The report, seen by LBC, says that Brexit has placed huge new pressures on devolved governments in Scotland, Wales and Northern Ireland.
Whoever wins the next election this year will still have to grapple with the realities of our vote to leave, despite Boris Johnson promising in 2019 to "Get Brexit done".
And there is a lack of a clear structure for how to coordinate post-Brexit policy, with a number of promised new regimes still not implemented.
Read more: Brexit Britain has 'significantly underperformed' compared to EU and US since 2016 referendum
Whitehall still lacks a central Brexit unit to coordinate policy, the report's authors say.
The Brexit Department was scrapped after the UK officially quit the block in 2020 - with responsibilities passing over to the Foreign Office and Cabinet Office.
It means that junior ministers are able to help push policy from the bottom up - but the "ministerial churn" of people moving through rules and a "lack of central direction" from the top of Government means Brexit policy is "incoherent and uncertain", they claim.
British politicians have been able to successfully take back control of our EU-based rules, they admitted.
But there has been "relatively little divergence" from the EU overall since we left.
The Brexit and the State report warns: "It is unclear how the transition of 2.8 million EU and EEA nationals from ‘pre-settled status’ to ‘settled status’ will be handled.
"The new farm payments scheme has been slow and unwieldy to implement.
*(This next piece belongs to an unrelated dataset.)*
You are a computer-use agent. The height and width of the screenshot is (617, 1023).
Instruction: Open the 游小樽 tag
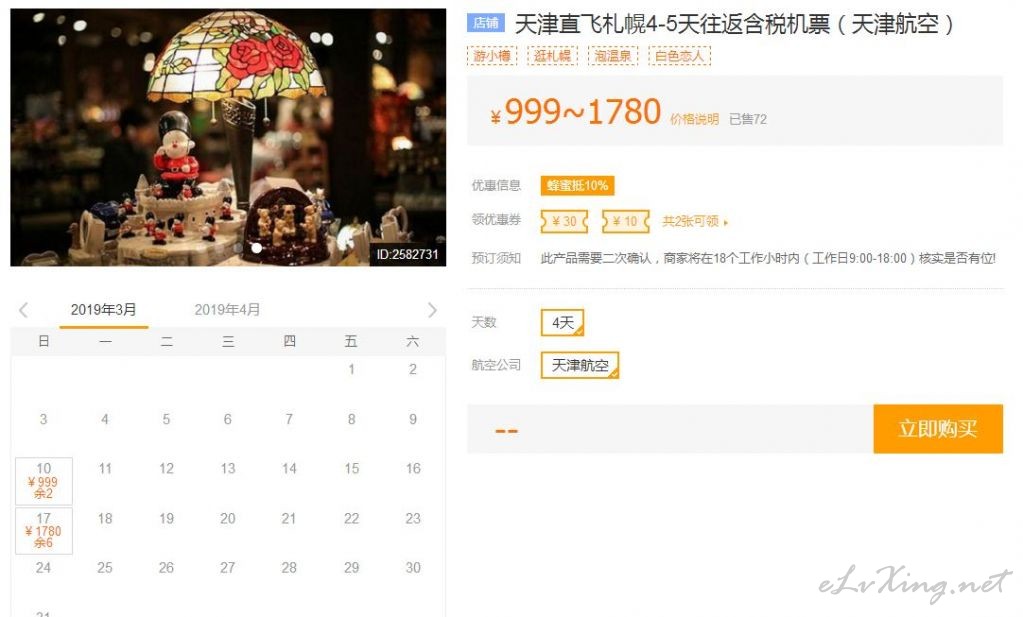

"There have also been repeated delays to the imposition of full checks at the GB-EU border, and to the implementation of new GB regimes for chemicals registration and product standard marks."
The report says implementing our post-Brexit state, eight years on from the referendum, is still "very much a work in progress".
Professor Anand Menon Director, UK in a Changing Europe, said: "No major party may want to talk about Brexit in the forthcoming election campaign. But, as this report makes clear, whoever forms the next government will nonetheless find many of the consequences of Brexit piling up in their in-tray.
"While the broad outlines of the UK’s long-term relationship with the EU may have been settled, ministers and officials are still grappling with the new demands Brexit has placed on the British state. Adapting to Brexit is still very much a work in progress."
Jill Rutter, Senior Research Fellow and one of the report's authors, added: “The government has never set a clear strategic direction for how it wants the UK to operate outside the EU. That vacuum means that the shape of the post-Brexit state is only now beginning to emerge piecemeal through unconnected decisions often forced by external constraints”.
A government spokesperson said: "This government is continuing to deliver post-Brexit freedoms at every opportunity.
"Since leaving the EU we have overhauled our immigration system, laying the path for us to deliver the largest ever drop in migration; revoked and reformed over 2,000 laws, with over 1,000 more planned this year, delivering more than £1 billion in savings for businesses and customers; increased the speed of access to key medicines for patients whilst capitalising on tax freedoms – including getting rid of the VAT on women’s sanitary products; and struck new trade deals with 73 countries, as well as the EU itself.
"We have done all this whilst continuing to drive forward a more productive and efficient public sector, and recently introduced a cap on Civil Service headcount to further drive efficiencies across government."